◆ **Provided entries**:

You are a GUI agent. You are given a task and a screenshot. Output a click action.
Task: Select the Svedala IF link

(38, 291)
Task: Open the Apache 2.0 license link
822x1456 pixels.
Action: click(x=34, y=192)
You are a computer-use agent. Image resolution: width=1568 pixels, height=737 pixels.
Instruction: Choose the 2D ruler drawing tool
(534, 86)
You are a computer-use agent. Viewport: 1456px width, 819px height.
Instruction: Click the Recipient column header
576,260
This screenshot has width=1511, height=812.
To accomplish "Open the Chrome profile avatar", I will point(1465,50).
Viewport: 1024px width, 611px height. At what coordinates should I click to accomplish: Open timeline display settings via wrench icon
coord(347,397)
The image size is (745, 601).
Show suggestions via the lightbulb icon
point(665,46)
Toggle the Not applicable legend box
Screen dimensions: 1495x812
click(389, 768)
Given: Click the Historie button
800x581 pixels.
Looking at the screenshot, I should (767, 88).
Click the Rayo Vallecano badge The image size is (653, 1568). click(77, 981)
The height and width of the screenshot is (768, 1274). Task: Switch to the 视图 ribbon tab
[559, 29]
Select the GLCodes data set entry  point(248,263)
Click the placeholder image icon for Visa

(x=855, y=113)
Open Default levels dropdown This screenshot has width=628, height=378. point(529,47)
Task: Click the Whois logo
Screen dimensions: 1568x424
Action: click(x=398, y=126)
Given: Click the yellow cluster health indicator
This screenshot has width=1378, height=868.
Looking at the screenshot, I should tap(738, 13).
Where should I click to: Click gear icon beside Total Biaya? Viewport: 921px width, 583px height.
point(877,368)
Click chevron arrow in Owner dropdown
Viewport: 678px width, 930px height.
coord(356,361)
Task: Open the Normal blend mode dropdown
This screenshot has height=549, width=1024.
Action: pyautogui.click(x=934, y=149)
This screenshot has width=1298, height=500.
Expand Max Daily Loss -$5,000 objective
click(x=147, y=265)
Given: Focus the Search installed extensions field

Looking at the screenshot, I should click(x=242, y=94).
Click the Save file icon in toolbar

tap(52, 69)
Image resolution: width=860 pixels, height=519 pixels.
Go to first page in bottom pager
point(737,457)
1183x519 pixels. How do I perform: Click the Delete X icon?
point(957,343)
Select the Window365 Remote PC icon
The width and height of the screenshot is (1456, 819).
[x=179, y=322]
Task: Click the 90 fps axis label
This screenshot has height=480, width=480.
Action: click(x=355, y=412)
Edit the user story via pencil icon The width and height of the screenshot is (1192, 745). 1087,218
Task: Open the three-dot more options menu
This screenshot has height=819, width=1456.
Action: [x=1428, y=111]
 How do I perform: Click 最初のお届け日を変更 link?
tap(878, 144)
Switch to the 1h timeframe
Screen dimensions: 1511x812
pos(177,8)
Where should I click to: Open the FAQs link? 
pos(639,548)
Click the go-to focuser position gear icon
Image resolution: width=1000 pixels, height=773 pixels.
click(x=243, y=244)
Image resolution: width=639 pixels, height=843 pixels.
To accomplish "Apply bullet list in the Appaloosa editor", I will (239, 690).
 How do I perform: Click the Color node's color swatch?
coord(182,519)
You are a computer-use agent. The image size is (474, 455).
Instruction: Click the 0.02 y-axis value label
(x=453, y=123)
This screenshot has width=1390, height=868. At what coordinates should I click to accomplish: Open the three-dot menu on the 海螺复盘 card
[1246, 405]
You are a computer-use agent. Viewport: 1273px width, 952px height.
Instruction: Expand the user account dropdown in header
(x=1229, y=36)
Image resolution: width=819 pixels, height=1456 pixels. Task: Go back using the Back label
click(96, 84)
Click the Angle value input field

◆ **Task prompt**:
Copy the data word for word, starting with the first line and going on through the line that contains "Looking at the screenshot, I should (767, 88).".

◆ **Solution**:
You are a GUI agent. You are given a task and a screenshot. Output a click action.
Task: Select the Svedala IF link

(38, 291)
Task: Open the Apache 2.0 license link
822x1456 pixels.
Action: click(x=34, y=192)
You are a computer-use agent. Image resolution: width=1568 pixels, height=737 pixels.
Instruction: Choose the 2D ruler drawing tool
(534, 86)
You are a computer-use agent. Viewport: 1456px width, 819px height.
Instruction: Click the Recipient column header
576,260
This screenshot has width=1511, height=812.
To accomplish "Open the Chrome profile avatar", I will point(1465,50).
Viewport: 1024px width, 611px height. At what coordinates should I click to accomplish: Open timeline display settings via wrench icon
coord(347,397)
The image size is (745, 601).
Show suggestions via the lightbulb icon
point(665,46)
Toggle the Not applicable legend box
Screen dimensions: 1495x812
click(389, 768)
Given: Click the Historie button
800x581 pixels.
Looking at the screenshot, I should (767, 88).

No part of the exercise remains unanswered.